After identifying rib B below rib A, cut rib B with a blunt scissor from the middle of the rib cartilage. Gently touch and compress the wound with a saline wet cotton ball for several seconds if bleeding occurs. Next, hook the four bent clips to the intercostal muscle and ribs to gently spread the chest wall in four directions and create a rectangular surgical window to open the thorax carefully from the cut of rib B.Hook gently against the left lung and adjacent tissues covering the pericardium with another bent clip to prevent accidental tissue damage during the procedure.
Expose the heart by removing the thin pericardium with forceps. Then identify the first branch of the left main coronary artery, or LMCA, between the pulmonary artery and the left auricle. Using a surgical needle, create an open ligation loop by inserting and passing the silk stitch under the LAD at a location immediately distal to the first branch of the LMCA in the direction from the left toward the right side of the LAD to avoid accidentally puncturing the left auricle.

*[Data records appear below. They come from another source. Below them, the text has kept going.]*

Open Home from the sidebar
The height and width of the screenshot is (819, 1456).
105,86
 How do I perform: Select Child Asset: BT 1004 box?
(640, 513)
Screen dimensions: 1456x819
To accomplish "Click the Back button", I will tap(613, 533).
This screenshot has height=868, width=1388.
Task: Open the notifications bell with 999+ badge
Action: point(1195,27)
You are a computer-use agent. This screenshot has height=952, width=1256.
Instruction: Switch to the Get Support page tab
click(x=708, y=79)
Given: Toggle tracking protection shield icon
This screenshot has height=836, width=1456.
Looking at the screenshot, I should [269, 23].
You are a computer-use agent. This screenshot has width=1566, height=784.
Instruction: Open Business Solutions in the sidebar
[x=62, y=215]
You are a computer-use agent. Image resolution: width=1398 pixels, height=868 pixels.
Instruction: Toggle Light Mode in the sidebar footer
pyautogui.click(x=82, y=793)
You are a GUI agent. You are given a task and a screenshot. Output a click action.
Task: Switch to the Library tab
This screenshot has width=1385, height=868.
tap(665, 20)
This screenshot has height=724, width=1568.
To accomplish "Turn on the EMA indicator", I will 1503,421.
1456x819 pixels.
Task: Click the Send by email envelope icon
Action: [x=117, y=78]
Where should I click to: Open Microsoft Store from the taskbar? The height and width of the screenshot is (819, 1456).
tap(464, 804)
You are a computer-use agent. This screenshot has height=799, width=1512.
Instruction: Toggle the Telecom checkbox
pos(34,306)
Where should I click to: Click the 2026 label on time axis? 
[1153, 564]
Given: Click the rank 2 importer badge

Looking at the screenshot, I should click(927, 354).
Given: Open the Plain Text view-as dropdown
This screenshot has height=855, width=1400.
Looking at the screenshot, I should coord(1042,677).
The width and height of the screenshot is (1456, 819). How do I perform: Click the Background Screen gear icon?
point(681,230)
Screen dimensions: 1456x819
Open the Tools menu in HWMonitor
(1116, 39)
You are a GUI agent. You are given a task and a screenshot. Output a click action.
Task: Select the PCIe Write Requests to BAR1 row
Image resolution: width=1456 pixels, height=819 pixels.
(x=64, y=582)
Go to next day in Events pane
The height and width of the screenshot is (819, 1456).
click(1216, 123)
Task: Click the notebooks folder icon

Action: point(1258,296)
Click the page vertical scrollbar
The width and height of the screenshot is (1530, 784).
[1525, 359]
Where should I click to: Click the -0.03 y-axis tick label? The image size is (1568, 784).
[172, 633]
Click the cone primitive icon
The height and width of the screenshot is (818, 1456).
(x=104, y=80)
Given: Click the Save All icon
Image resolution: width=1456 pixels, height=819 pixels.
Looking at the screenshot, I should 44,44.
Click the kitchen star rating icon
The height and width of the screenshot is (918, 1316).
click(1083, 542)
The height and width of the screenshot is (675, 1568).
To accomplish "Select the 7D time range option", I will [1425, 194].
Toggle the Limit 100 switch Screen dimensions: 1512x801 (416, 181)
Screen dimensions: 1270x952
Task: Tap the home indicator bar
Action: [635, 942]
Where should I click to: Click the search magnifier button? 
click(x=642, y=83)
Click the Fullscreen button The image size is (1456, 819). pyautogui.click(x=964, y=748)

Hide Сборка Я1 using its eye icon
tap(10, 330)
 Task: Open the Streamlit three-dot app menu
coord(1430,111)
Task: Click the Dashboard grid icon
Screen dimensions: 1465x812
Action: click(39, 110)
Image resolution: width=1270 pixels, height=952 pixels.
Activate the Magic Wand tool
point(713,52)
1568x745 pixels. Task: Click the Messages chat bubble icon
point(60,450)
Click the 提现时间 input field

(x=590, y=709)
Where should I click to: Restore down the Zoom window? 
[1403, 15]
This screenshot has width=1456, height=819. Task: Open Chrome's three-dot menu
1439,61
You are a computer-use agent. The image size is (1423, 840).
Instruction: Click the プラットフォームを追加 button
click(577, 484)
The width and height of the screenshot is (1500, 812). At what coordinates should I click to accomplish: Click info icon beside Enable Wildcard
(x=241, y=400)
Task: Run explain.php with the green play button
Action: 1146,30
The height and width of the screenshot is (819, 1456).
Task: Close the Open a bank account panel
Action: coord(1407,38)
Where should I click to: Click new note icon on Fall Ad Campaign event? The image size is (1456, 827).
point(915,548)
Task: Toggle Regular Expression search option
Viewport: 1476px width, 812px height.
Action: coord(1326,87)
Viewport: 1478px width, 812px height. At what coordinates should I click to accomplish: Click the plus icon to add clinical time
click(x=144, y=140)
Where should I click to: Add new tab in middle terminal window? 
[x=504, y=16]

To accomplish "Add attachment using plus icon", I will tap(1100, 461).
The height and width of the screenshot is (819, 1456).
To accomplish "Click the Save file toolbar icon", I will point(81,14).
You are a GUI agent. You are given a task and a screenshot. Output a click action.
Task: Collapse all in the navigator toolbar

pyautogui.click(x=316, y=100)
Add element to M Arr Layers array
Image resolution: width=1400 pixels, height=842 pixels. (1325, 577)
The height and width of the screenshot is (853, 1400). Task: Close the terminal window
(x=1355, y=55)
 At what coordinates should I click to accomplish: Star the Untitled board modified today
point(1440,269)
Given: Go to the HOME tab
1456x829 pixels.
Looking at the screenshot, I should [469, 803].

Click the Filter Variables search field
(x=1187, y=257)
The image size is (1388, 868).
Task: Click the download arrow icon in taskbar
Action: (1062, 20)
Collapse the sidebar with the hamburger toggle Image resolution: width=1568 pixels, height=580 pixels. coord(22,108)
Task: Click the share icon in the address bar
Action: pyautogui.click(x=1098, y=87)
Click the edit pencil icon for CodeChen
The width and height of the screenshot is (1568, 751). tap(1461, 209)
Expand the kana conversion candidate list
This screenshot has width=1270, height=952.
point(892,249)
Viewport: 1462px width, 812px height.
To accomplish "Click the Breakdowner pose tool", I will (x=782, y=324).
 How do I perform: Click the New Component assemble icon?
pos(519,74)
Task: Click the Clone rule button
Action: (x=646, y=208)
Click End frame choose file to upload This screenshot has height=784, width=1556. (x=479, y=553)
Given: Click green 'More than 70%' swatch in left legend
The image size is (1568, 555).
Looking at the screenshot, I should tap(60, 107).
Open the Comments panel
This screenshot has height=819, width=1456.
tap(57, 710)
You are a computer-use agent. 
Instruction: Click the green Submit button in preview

If the LAD is invisible because of fluid or blood covering the surface of the heart, gently swab the surface of the heart to visualize the coronary arteries. Insert the two ends of the silk suture on one side of the open loop into the circle of the other side to form a snare loop. Then insert the two ends of the silk suture of the snare loop into the prepared snare controller before closing the loop.
Slide the snare loop controller along the silk suture while gently stretching the silk to close the snare loop. Cease the coronary flow of the LAD to induce myocardial ischemia for one hour. Once the loop has been tied securely, hold the silk to fix the position of the snare loop controller with Kelly forceps.
Place the other end of the Kelly forceps on the surgical table. Cover the surgical window with saline wet cotton balls during LAD ligation. Open the Kelly forceps then release the snare loop controller for reperfusion of the coronary flow for two hours.
Validation of LAD ligation quality with Evans blue is shown. The myocardium with coronary perfusion was stained blue compared with a non perfused region, which remained red. A low variation in the area at risk, or AAA percentage among the study animals, indicated the accurate location of the LAD ligation.
Further, the infarct size was estimated as the ratio of the infarct area to the AAR in control and treated groups. The infarct size percentage of the treatment group is lowered than the controlled LAD ligation group. This technique paves the way for researchers to explore novel therapeutic approaches against ischemic heart disease.